Гегель сознательно признал действительность за одною формальной или логическою стороною, отрицая всякое непосредственное содержание. Такая слишком ясная односторонность, как было прежде нами показано, необходимо вызвала реакцию в противоположном, столь же одностороннем направлении: признавши абсолютную форму логической философии за пустую отвлеченность, стали искать чисто непосредственного, эмпирически данного содержания, не понимая, что содержание отдельно от своей логической формы есть такая же пустая отвлеченность и признание ее за действительно сущее есть такое же гипостазирование абстракта. И вот вместо гипостазированных понятий мы имеем сначала гипостазированные элементы вещества – материальные точки, атомы, как начала эмпирической действительности. Но слишком очевидно, что вещественный атом весь сводится к формальным, относительным определениям, что искомое начало непосредственной самобытной действительности, т. е. начало действия, заключается не в атоме как вещественном, а в неразрывно связанной с ним (говоря языком первобытной невинности, языком д-ра Бюхнера) силе, и столь же очевидно, что то самое, что во внешнем действии или для другого есть сила, то в себе самом есть воля. В самом деле, воля есть внутреннее начало действия и, следовательно, действительности. И вот Шопенгауэр признает волю как самобытное первоначало, единственное действительно сущее Ding an sich. Между тем ясно, что воля вообще, воля сама по себе, есть совершенно пустая отвлеченность. Шопенгауэр ссылался на непосредственный внутренний опыт, в котором мы имеем волю как действительность. Но во внутреннем опыте, как было уже нами говорено во второй главе, мы имеем только волю, известным образом определенную, с определенным предметом и характером; метафизическая же воля Шопенгауэра – воля сама по себе, без всякого определения, которую мы в непосредственном опыте не знаем и знать не можем (так как она и не существует совсем вне нашей абстракции) – эта воля есть только понятие о первоначале действительности вообще, т. е. первоначало действительности, отвлеченно мыслимое, прямой contrepart[98] Гегелевой абсолютной идеи и такой же гипостазированный абстракт, как она.

Логика Гегеля есть развитие абсолютной идеальной формы, тех общих категорий, которыми определяется все существующее со стороны объективной или формальной, и эта логическая форма признана Гегелем как действительность сама по себе, без того, что ею определяется, т. е. она гипостазирована. У Шопенгауэра столь же отвлеченно взято противоположное начало – начало материальное, которым все существующее полагается как такое[99], т. е. как действительность, – начало действия, воля, взято оно, говорю, Шопенгауэром так же отвлеченно, т. е. без всякого логического содержания, без всякой формы[100], как у Гегеля была взята отвлеченно, наоборот, одна форма без всякой непосредственной действительности, ею определяемой. Оба эти начала, в своей исключительности взятые, одинаково абстрактны и неистинны, с тою, однако, разницею, что логическое понятие как такое заключает в себе момент различения, и поэтому Гегель из своего принципа мог логически понять все многоразличные образы существующего мира, тогда как начало Шопенгауэра – воля как такая, без всякого предмета, без всякого логического содержания – есть нечто абсолютно неопределенное, из которого ничто не может быть выведено («der Wille als Ding an sich ist das absolut Grundlose», – говорит Шопенгауэр[101]).

[Показанные данные]

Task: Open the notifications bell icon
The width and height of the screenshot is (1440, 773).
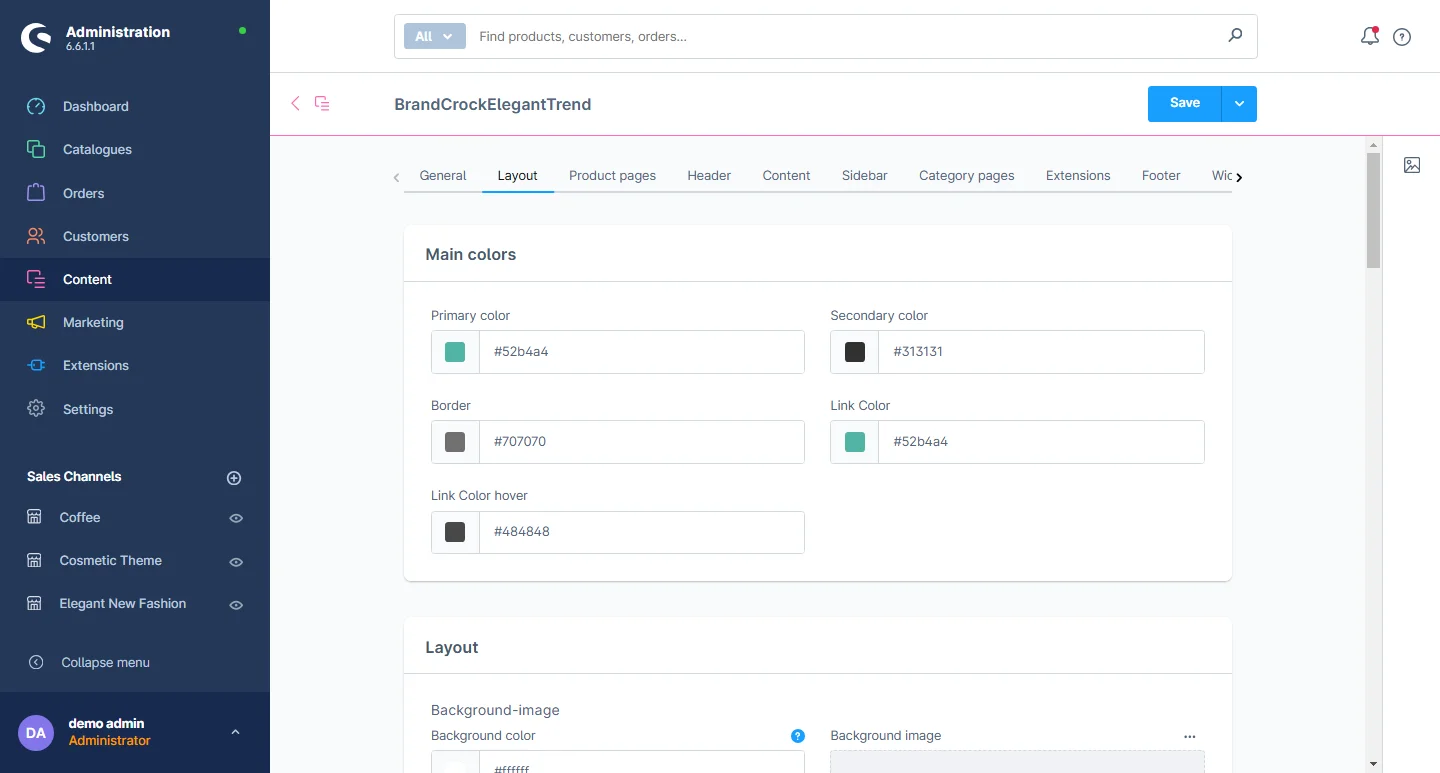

[Над чем поработать]
**A)** Что, согласно тексту для разбора, Шопенгауэр признает самобытным первоначалом, единственным действительно сущим Ding an sich?
**B)** Абзац текста для разбора, начинающийся словами «Логика Гегеля есть развитие», перескажите короче или в виде списка, сохранив его главные факты.
Материалы здесь не понадобятся.

[Ответы к заданиям]
**A)** Волю.

**B)**
- Логика Гегеля развивает абсолютную идеальную форму. Это общие категории, которыми все существующее определяется с объективной, формальной стороны. Гегель признал эту форму действительностью самой по себе, без того, что ею определяется, то есть гипостазировал ее.
- Шопенгауэр так же отвлеченно взял противоположное, материальное начало: начало действия, волю. У него оно лишено всякого логического содержания и всякой формы.
- Оба начала, взятые в своей исключительности, одинаково абстрактны и неистинны.
- Разница между ними в том, что логическое понятие содержит момент различения. Поэтому Гегель мог из своего принципа логически понять все многоразличные образы существующего мира. Воля же Шопенгауэра, без предмета и логического содержания, абсолютно неопределенна, и из нее ничто не может быть выведено.